Categorical Data Analysis Using Logistic Regression - CDAL92
This course focuses on analysing categorical response data in scientific fields. The SAS procedures addressed are PROC FREQ, PROC LOGISTIC, and PROC GENMOD. The course is not designed for predictive modelers in business fields.
|3 days - Classroom|
Learn how to
- Recognise when logistic regression is appropriate
- Write code in the LOGISTIC procedure for binary, ordinal, and nominal logistic regression
- Create effect plots and odds ratio plots using ODS Statistical Graphics
- Create logit plots and use the FREQ procedure for preliminary analyses
- Use automatic model building options in PROC LOGISTIC
- Assess models for fit and influential observations using PROC LOGISTIC
- Create ROC curves for measuring sensitivity and specificity
- Perform exact and conditional logistic regression with PROC LOGISTIC
- Analyze repeated and clustered data using GEE's in the GENMOD procedure.
Who should attend:
Biostatisticians, epidemiologists, social scientists, and physical scientists who analyze categorical response data
Before attending this course, you should
- Be able to execute SAS programs and create SAS data sets. You can gain this experience by completing the SAS Programming I: Essentials course.
- Have experience analyzing frequency tables using SAS software.
- Have completed a course in statistics that covers linear regression and logistic regression.
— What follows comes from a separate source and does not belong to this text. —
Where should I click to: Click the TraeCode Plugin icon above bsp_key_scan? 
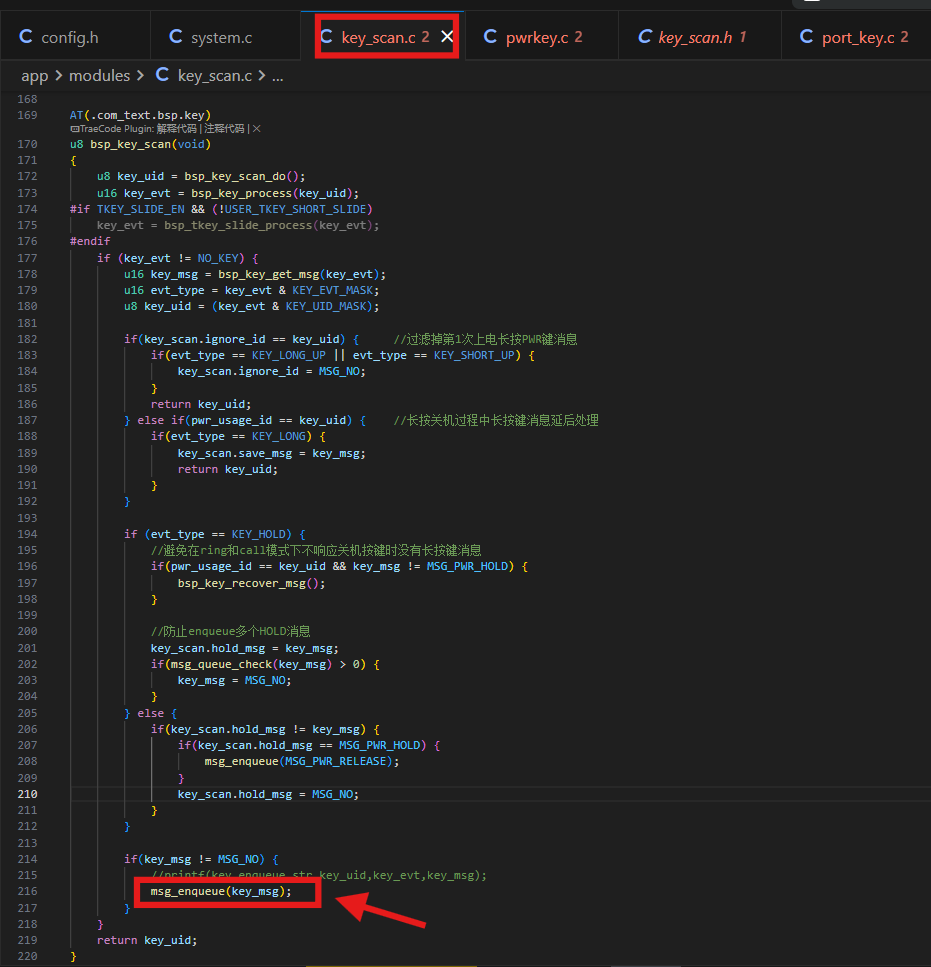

You can gain this experience by completing the Statistics I: Introduction to ANOVA, Regression, and Logistic Regression course.
Contingency Table Analysis
- Using measures and tests of association
- Performing stratified data analysis
Binary Logistic Regression
- Fitting the model
- Creating effect plots and odds ratio plots
- Using model selection strategies
- Assessing the fit of the model
Advanced Regression Topics
- Fitting GEE models
- Fitting ordinal logistic regression models
- Fitting nominal logistic regression models
- Fitting exact logistic regression models
- Fitting conditional logistic regression models
This course addresses the following software product(s): SAS/STAT, SAS/GRAPH.